**Supplied data:**
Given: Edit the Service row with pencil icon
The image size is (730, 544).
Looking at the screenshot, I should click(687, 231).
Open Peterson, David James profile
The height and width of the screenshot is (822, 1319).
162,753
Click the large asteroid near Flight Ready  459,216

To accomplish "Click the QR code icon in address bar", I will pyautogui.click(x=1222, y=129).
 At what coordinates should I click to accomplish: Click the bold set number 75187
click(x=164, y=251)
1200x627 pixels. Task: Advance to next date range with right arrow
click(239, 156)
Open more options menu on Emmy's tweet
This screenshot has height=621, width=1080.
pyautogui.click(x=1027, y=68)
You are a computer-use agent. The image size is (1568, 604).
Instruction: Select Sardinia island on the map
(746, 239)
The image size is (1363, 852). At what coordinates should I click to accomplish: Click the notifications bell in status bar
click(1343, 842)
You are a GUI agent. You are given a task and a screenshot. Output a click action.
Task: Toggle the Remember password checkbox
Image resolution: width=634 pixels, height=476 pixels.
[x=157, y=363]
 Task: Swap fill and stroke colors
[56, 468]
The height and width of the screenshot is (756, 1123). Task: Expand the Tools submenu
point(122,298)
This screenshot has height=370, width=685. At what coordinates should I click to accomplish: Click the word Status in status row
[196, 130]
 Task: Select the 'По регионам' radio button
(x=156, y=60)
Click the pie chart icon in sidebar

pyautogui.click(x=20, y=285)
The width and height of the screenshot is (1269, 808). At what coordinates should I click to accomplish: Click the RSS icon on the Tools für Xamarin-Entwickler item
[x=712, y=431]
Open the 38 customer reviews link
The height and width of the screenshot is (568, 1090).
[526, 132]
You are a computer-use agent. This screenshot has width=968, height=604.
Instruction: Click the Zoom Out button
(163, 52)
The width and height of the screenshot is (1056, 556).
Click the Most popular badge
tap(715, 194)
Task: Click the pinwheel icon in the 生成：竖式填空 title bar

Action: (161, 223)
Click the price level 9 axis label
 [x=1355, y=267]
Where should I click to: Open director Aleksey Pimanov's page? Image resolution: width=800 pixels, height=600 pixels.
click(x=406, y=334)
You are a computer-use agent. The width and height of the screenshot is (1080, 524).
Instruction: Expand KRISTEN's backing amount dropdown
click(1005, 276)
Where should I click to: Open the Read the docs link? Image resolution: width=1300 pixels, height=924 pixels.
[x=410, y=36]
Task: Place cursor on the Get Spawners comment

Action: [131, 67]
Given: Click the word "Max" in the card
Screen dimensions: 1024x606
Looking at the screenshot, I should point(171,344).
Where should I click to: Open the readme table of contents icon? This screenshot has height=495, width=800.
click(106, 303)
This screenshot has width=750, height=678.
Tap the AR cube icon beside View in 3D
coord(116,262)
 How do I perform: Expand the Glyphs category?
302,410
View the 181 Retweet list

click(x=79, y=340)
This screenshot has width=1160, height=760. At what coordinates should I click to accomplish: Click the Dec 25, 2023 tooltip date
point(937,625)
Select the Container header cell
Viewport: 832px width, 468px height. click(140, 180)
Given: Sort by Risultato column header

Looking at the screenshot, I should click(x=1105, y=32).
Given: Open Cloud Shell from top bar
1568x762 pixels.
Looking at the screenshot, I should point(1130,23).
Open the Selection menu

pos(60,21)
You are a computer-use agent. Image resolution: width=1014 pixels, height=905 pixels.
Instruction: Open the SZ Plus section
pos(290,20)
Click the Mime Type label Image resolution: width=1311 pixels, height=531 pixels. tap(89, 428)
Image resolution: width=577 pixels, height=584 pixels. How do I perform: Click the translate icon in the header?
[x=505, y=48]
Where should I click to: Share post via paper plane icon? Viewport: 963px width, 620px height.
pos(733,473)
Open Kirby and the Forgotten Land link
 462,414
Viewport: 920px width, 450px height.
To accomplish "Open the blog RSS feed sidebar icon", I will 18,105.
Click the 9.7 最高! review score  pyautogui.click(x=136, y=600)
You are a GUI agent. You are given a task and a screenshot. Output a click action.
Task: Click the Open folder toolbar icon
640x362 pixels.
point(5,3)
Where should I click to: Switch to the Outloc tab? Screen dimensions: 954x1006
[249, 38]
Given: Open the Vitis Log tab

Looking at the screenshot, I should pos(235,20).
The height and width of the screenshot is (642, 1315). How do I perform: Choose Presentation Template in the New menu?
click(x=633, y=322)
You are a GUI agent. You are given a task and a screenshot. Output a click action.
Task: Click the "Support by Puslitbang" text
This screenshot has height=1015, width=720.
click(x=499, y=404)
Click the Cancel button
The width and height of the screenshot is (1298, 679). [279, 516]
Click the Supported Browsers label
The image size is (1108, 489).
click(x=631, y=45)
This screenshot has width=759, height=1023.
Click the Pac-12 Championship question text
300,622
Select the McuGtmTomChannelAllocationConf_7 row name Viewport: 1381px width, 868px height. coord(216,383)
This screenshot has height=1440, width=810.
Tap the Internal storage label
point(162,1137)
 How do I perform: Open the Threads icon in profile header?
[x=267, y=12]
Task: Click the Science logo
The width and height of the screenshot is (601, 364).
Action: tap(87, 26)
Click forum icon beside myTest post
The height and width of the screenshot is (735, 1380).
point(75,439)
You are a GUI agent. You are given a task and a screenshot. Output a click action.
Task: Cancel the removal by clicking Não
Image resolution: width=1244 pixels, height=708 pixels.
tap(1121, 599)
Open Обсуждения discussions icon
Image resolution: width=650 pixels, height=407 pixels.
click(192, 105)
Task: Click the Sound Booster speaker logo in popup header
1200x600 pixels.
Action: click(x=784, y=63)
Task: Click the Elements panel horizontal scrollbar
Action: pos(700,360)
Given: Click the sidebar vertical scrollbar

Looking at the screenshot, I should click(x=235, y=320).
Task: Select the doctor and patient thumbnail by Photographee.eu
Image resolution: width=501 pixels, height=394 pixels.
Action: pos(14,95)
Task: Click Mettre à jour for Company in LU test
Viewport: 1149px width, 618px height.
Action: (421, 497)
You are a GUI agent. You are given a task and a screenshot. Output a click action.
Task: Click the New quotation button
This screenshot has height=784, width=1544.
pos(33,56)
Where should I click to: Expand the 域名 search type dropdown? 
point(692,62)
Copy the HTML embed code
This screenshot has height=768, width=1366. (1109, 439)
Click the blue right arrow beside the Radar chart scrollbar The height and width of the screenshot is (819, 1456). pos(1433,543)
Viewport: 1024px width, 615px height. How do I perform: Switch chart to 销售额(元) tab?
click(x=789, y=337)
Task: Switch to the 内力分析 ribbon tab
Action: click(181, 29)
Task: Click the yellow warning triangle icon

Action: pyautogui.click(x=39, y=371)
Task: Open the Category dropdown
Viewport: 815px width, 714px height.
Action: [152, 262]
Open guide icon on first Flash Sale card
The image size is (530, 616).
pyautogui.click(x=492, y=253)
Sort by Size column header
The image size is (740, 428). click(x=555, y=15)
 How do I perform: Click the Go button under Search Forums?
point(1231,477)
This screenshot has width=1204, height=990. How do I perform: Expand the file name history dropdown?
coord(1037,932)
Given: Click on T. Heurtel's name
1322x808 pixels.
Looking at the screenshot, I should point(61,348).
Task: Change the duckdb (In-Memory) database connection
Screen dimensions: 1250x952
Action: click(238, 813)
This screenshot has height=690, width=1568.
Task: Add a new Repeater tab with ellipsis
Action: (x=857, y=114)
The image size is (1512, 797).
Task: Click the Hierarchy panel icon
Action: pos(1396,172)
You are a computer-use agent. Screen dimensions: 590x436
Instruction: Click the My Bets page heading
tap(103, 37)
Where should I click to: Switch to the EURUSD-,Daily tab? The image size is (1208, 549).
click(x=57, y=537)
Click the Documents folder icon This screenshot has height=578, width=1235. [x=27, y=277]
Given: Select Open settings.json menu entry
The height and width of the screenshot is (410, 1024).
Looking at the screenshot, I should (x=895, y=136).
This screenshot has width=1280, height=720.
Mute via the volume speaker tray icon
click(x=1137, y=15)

**Problem to solve:** Starting from the data above, filter for lines with "card" and copy each one.

**Written answer:**
Given: Click the word "Max" in the card
Open guide icon on first Flash Sale card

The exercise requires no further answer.